Trinie Dalton: I feel so fortunate, constantly, to be surrounded by such talented friends, Laska especially. Sadie is a compassionate and gentle person and artist, and I find it fascinating that what she generates often has a brash, punk edge. I love the paradox in that combination, find it much more riveting than compassion breeding pictures of derivative hippie stuff. Compassion can reach much deeper places, can produce painful empathy for horror and express rage. Laska’s not afraid to go there in her creative practice. Laska’s drumming and her painting styles are wild and chaotic, often discordant, she embraces the ugly and the abject, and in her paintings she’s not afraid to honor the rudimentary and inject simple colors and gestures with emotion through dynamic movement. It reminds me of what Lou Reed can do with three chords on a guitar. Her paintings have bravado without being pretentious, and Laska doesn’t over intellectualize her practice. I think that’s an important stance in a contemporary art climate in which many young visual artists feel pressure to over-articulate, to wrap their art making in some lofty critical debate, though maybe that’s just an unfortunate byproduct of commodification and careerism. That’s not to say I’m anti-intellectual, anti-theory, or anti-conceptual; I teach critical writing in art schools! I just think Laska does what she does emphatically, with no compromise. I admire art like that, regardless of its aesthetic lineage. I feel a lot when I look at her paintings, feel like I can connect to them viscerally without needing an interpreter.

Is there a particular piece by your “artist to watch” that especially speaks to you, why?

Trinie Dalton: There are two bodies of work. First, the large “goddess” paintings (that’s what I call them, not her term) depicting female figures in debased, sorry poses, slouching, sagging boobs, faces and intestines exploded or snaking all over the canvas, loosely reminiscent of Egyptian or Sumerian art, with a hint of feminism, a la Carolee Schneeman, and a dash of 1980s color palette. Those have that perfect blend of humor and sincerity that I mentioned before. Second, the big abstract loosely geometric line paintings like those she recently exhibited at Galerie Bernard Ceysson in Paris. They’re packed with paint and brush play, color worship, so joyful, like color and line puzzle-problems Laska is inventing and solving compositionally right then and there. Taking care of business, with some grace and glamour (a metaphor for life?). Light paint application, but heavy implication, visual contrasts throughout. In these, Sadie’s color usage invites the viewer to invest more emotionally: ruminative maroon squares gridded over with cheery aqua in one; in another, a ROYGBIV assortment of squares destroyed, but still visible, behind heavy purple stripes like a woman got lost trying to apply eyeliner. These achieve, non-representationally, what Laska’s figurative paintings do, but offer truly open-ended interpretation in their abstraction. I appreciate the expressionism in these.

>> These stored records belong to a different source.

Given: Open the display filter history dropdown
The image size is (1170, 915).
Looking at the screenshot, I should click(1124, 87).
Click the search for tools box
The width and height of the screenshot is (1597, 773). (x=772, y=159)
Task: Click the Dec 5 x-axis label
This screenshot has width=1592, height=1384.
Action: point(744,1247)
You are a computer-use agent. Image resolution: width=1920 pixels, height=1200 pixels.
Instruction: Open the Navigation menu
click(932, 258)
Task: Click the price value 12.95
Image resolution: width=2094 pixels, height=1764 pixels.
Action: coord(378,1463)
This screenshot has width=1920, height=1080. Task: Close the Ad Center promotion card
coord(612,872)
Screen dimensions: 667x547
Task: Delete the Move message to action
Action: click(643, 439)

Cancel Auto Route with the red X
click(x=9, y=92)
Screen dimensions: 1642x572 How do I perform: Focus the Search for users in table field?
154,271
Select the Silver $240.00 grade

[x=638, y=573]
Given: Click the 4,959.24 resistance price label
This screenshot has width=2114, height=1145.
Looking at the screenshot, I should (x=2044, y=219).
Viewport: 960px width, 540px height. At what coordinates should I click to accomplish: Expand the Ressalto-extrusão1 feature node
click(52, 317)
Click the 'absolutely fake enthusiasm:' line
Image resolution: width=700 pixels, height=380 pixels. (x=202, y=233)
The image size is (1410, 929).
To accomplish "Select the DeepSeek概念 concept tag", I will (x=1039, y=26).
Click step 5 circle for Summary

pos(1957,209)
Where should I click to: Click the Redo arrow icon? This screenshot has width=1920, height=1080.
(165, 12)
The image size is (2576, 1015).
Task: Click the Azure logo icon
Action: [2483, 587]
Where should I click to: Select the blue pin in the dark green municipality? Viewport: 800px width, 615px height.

Tell us why you chose Sadie Laska as your nominee.

Trinie Dalton: Laska’s on the verge of something big so I think we should buy her paintings while we can afford them.

Sadie Laska

Trinie Dalton

Trinie Dalton

TRINIE DALTON has authored, edited, and/or curated six books including Wide Eyed (Akashic), Sweet Tomb (Madras Press), and Baby Geisha (Two Dollar Radio), her most recent story collection. Other titles include Dear New Girl or Whatever Your Name Is (McSweeney’s), co-edited with Lisa Wagner and Eli Horowitz—an art book for which she transformed her archive of confiscated high school notes into a collaboration between fifty artists; and Mythtym (Picturebox)—an art/fiction anthology based on mythological monsters and horror. She is also a curator and writes frequently about art. She teaches fiction, nonfiction, and art critical writing at Vermont College of Fine Arts, USC, SVA, and Art Center College of Design.